Just got back from a meeting about International Trade in San Antonio and thought a few observations would be in order. (A more detailed analysis will appear in a subsequent issue.)
Observation number one: San Antonio has about the best margaritas I've ever tested. The enchiladas aren't half bad either. And there's a little Italian restaurant right on the Riverwalk that makes a dessert that rivals most anything I've ever tried outside my wife and my mother's kitchens.
The dessert is called tres leche and means something like three milk cake. My Spanish is limited to hola and dos cervesas por favor (Not certain of the spelling of cervesas, so, back in a minute. OK, based on research in my refrigerator, I think cervezas may be the correct spelling). It's amazing how much one can accomplish with just a few thoughtful words.
Back to the cake. It's moist, sweet and just about melts in your mouth and can be found at Pasanas.
Observation number two (if you count all those above as only one general observation on food and libation): The month of May is a better time to holiday in San Antonio than August or late January. The first time I visited this remarkable and beautiful city was in early winter, back in 1989 (I think.). I got there just in time to take part in the worst freeze the region had enjoyed in about 100 years. The semi-tropical foliage objected to the insult and turned a semi-brown color overnight.
I also spent about half the night with a co-worker and his spouse looking for a famous Mexican restaurant. We finally gave up, after walking in semi-arctic temperatures for an hour or so, and went back to the Riverwalk, where it's relatively easy to find a restaurant.
I've also been in San Antonio in August, a time when the semi-tropical climate changes to semi- Saharan. But it's a dry heat. It quit raining about six months previously and didn't start back up again until six months later.
Fortunately, the hotel where I was staying was only a few miles away from the convention center, and in early morning the temperature was still a temperate 100. The walk back and forth was not enough to break a sweat; course if anyone attempted to perspire, the arid air wisked away the moisture before a bead could pop up on your brow.
December is the second best month to visit San Antonio. I never realized you could decorate a river, but they do in San Antonio and do it very well. The reflection of thousands of colored lights on the water creates a festive holiday atmosphere, and watching Santa Claus raft up and down the river accompanied by a Mariachi band playing “Ay viene Santa Claus!” defies description.

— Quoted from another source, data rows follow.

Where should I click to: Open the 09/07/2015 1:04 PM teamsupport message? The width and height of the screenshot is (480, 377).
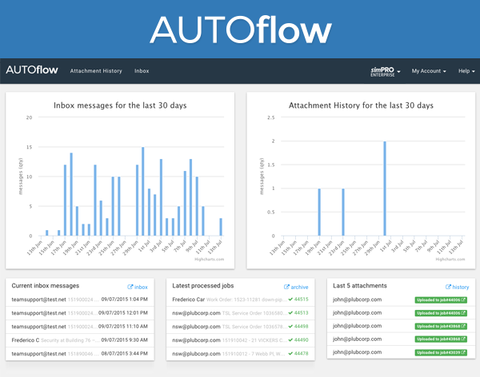(x=80, y=299)
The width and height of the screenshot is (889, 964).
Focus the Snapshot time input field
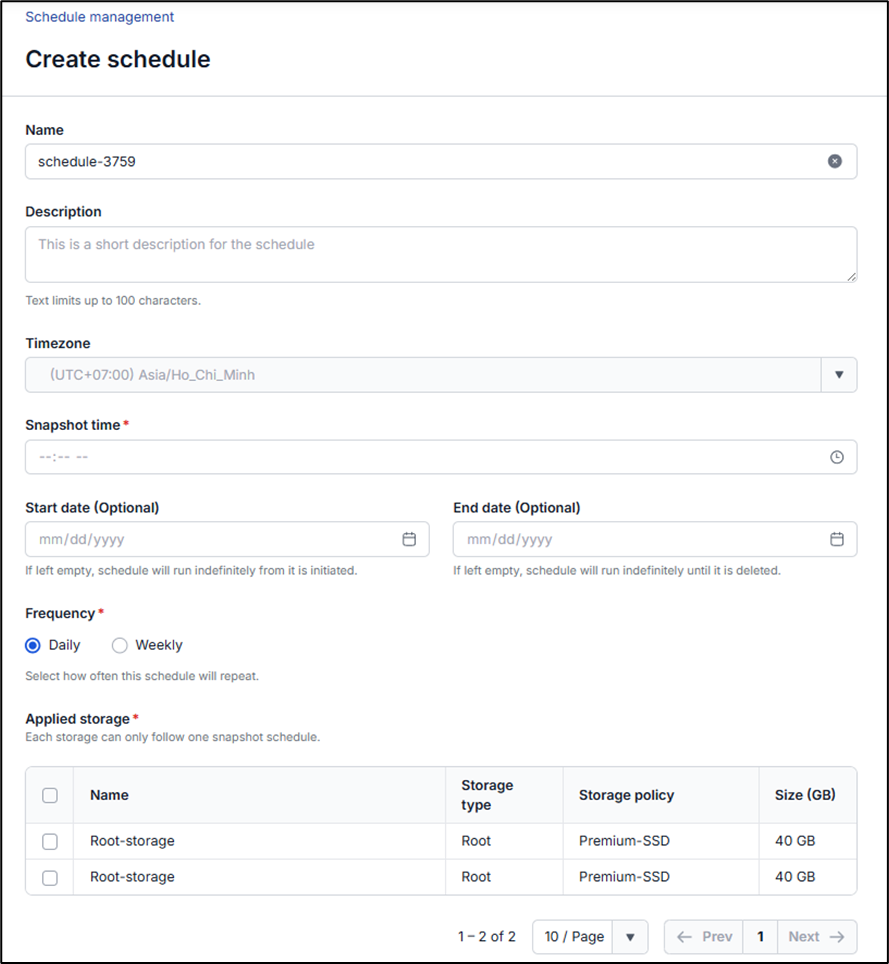[x=420, y=457]
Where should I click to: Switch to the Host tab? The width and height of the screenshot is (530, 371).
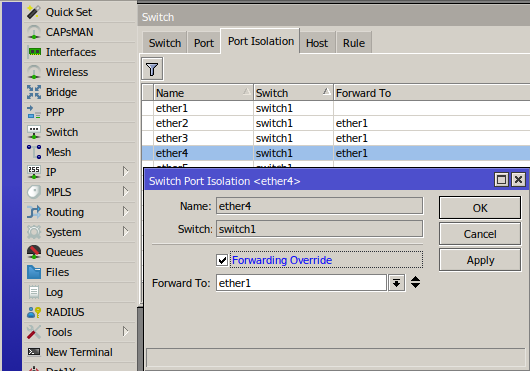point(317,43)
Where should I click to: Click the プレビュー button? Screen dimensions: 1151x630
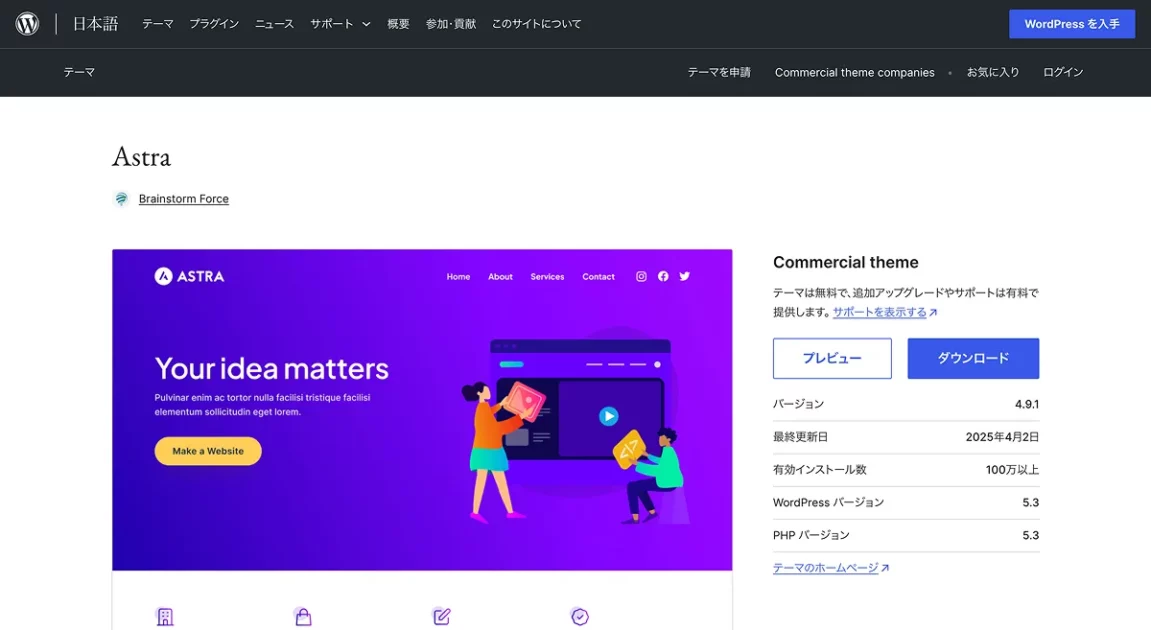[x=832, y=358]
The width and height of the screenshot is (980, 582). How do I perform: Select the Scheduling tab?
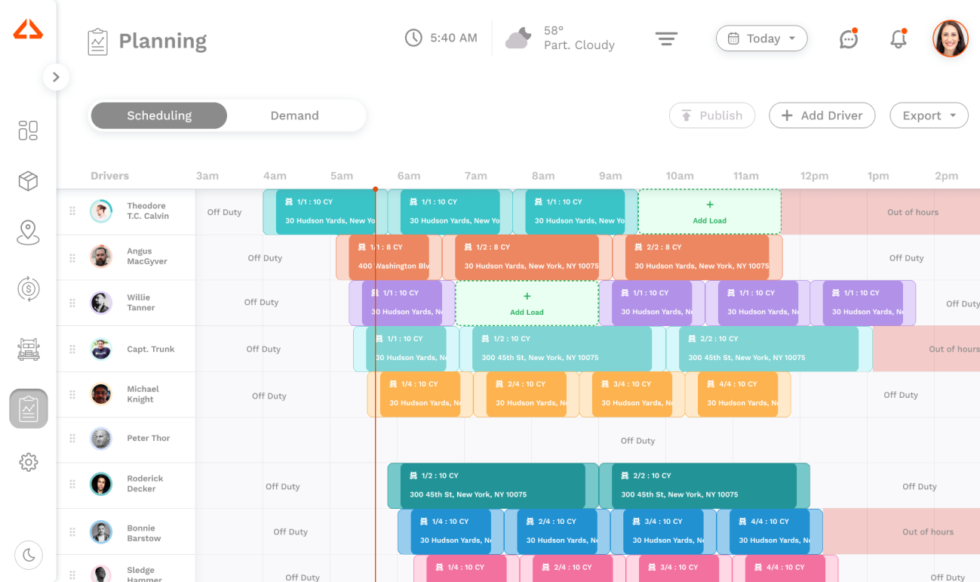158,115
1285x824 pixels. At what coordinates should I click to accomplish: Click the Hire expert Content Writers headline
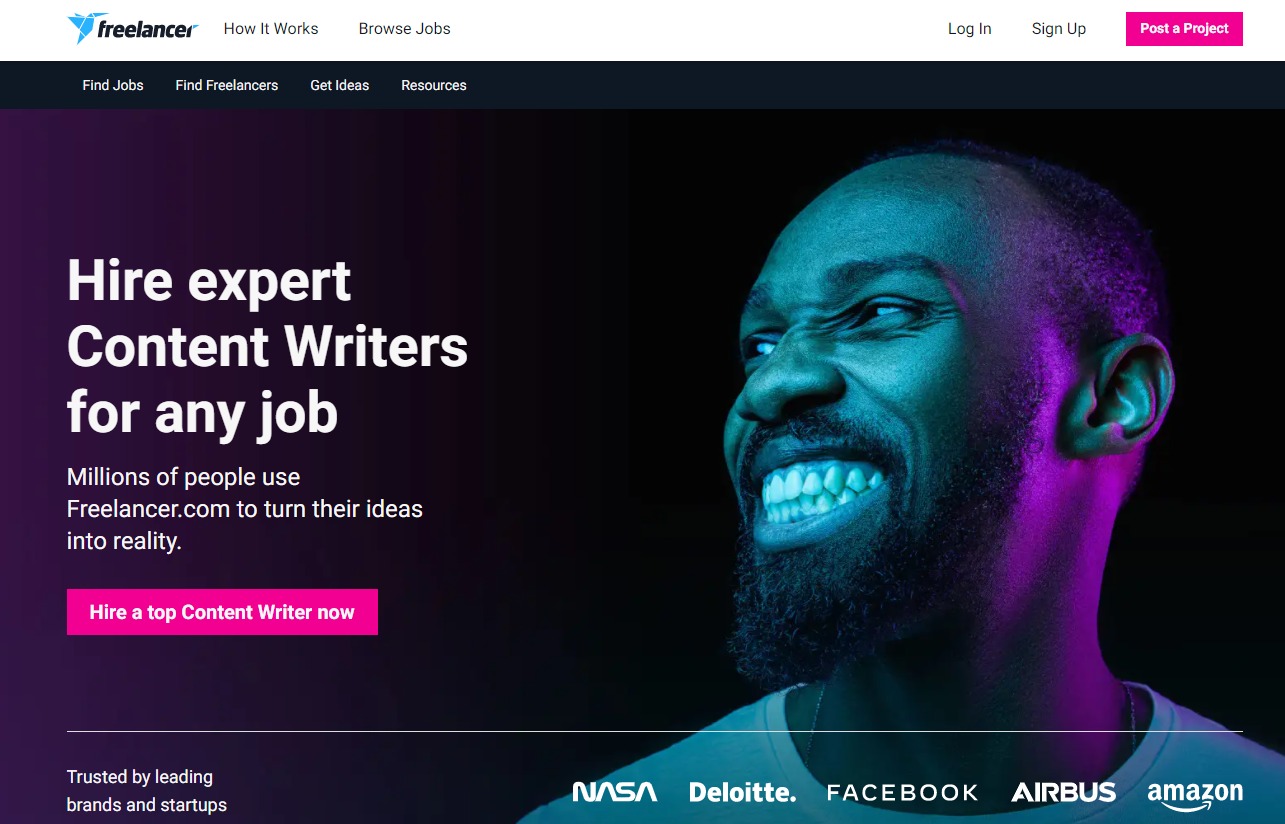pyautogui.click(x=268, y=346)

But May is okay. Temperatures are moderate, a friendly breeze rustles the leaves, and it's just warm enough to make one appreciate the cooling effect of a well-made margarita or an icy cerveca. (Did I mention how good the margaritas are?)
Finally, an observation on the reason I was there in the first place. The meeting was thought provoking. Agricultural trade experts from Ireland, Australia, Nigeria, Peru, Mexico, Canada and a number of other nations participated. And we had a good contingent of USDA, Farm Bureau, Extension and other U.S. agricultural entities represented.
It's a bit odd how folks from outside the United States are considerably less enthusiastic about the new farm law than are U.S. farmers. It's also odd that nations find it relatively easy to poke holes in another country's ag laws, claiming trade distortion and unfair subsidization as protectionist policies that make swapping goods difficult for all concerned. Kinda reminds you of a playground debate: “He did it first. No, he did. Did not. Did too.” Someone commented to me over a margarita that he found it odd that the European Union representative had the nerve to complain about the United States subsidizing farmers.
On a global scale, such discussions have the potential to create an international incident, which would have made a good story, but civilized behavior won out, no doubt because of the ambience and tranquility of Old San Antonio.